**PROBLEMA A RESOLVER**
Prolonga el artículo sobre el acuerdo de gobierno entre el DUP y el Sinn Fein en el Ulster, empezando justo después de su última frase.

**TEXTO FUENTE**
·····

El acuerdo para formar el primer Gobierno del Ulster alcanzado entre el Partido Democrático Unionista (DUP) -el de los seguidores del líder radical Ian Paisley- y el Sinn Fein -en su tiempo rostro político del IRA, que dirige Gerry Adams- ha sido tenido por histórico. Son tantas las veces que se utiliza ese término que ha acabado por devaluarse, perdiendo significado. Pero en este caso existen pocas dudas acerca de la trascendencia enorme, medida incluso en términos históricos, del acuerdo sin apretón de manos alcanzado por los dos principales partidos de Irlanda del Norte, hasta ahora enemigos declaradamente irreconciliables.

La comparación con el caso español resulta tan tentadora que es más que seguro que presidirá las opiniones y comentarios referidos al pacto del Ulster, aunque con un más que previsible sesgo: el de arrimar el ascua a una sardina política que hace tiempo que ardió en cenizas si por "política" entendemos el arte de la negociación. El supuesto es fácil de imaginar: un acuerdo semejante no ya para gobernar el País Vasco -que lleva con autogobierno en marcha desde hace muchos años- sino para lograr la paz en teoría ansiada por todos.

¿Cabe confiar en que un pacto así sería posible en España? ¿Lograrían ponerse de acuerdo para gobernar juntos, con la paz definitiva como objetivo principal, las dos principales fuerzas tanto políticas como sociales en conflicto? Llamémoslas en este juego de hipótesis "estatalistas" e "independentistas", descargando esas palabras de cualquier carga meiorativa o peyorativa y dándoles un mero valor descriptivo (hablar de "fuerza A" y "fuerza B" bastaría para eliminar reticencias pero quedaría un tanto confuso). Volviendo al hilo de los argumentos, ¿sería creíble el proyecto de un acuerdo entre independentistas y estatalistas en Euskadi?

·····

**DATOS PROPORCIONADOS**
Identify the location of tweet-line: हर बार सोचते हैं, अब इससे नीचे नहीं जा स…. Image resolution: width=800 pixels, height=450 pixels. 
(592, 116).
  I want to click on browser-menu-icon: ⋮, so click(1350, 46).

·····

**SOLUCIÓN DEL EJERCICIO**
Creo que la respuesta más común, si no generalizada hasta la unanimidad, sería negativa. No sólo no parece posible lograr algo así en el Reino de España sino que la simple iniciativa de plantear semejante propuesta resultaría de una ingenuidad conmovedora en el actual clima político. Con unas elecciones a la vuelta de la esquina, parece lógico que sea imposible siquiera hablar de acuerdo. Pero supongamos que ha pasado ya el mes de mayo. ¿Cambiarían las cosas en un ambiente postelectoral? Lo dudo. Da la impresión de que el enfrentamiento permanente y más bien maleducado de los dos principales partidos de España, por más que éstos no correspondan ni por asomo a posturas políticas tan alejadas entre sí como las que, en el Ulster, caracterizan al equivalente entre estatalistas e independentistas, seguirá al menos hasta que se produzcan las otras elecciones, las generales.

Cada parte, faltaría más, acusa a la otra de haber llegado a este lamentable estado de crispación generalizada, bárbara e imposible de matizar. Por un lado se esgrime la idea de que el presidente Rodríguez Zapatero, con un deseo enfermizo de lograr un acuerdo con ETA, está dispuesto a conceder no ya la independencia sino cualquier humillación para el Estado español. Por otro, se blande la acusación de que al Partido Popular le interesa que la paz no llegue porque, de lograrse, coincidiría con el entierro político de sus dirigentes. El Ulster, pues, sí; Euskadi, no. ¿Cabe pensar en un absurdo de mayor alcance?